# Capstone Project - The Battle of the Neighborhoods (Week 2)
### Applied Data Science Capstone

## Table of contents
* [Introduction to Business Problem](#introduction)
* [Data](#data)
* [Methodology](#methodology)
* [Analysis](#analysis)
* [Results and Discussion](#results)
* [Conclusion](#conclusion)

## Introduction to Business Problem <a name="introduction"></a>

In this project we will try to find an optimal location for a new Gym or Fitness Studio. This report will target individuals interested in opening a Gym or Fitness Studio in Toronto, Canada.
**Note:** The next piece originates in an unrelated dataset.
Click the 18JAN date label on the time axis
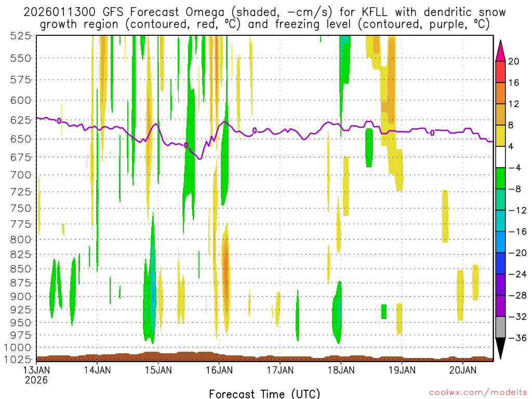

We will leverage data science to identify neighborhoods that are not already crowded with Gyms/Fitness Studios. We will also look for areas without ANY Gym or Fitness Studios. The final analysis will provide the top location candidates, and a summary of the pros/cons of each locale.


## Data <a name="data"></a>

Given our problem described above, factors that will influence our decission are:
* number of existing Gyms or Fitness Studios located in a given neighborhood
* Popularity and relative "foot traffic" in each respective neighborhood

Following data sources will be needed to extract/generate the required information:
* Wikipedia page consisting of all Toronto-area neighborhoods
* Toronto neighborhood geocoding JSON to link neighborhoods to respective latitude and longitude coordinates.
* number of Gyms/Fitness Studios and their type and location in every neighborhood will be obtained using the Foursquare API.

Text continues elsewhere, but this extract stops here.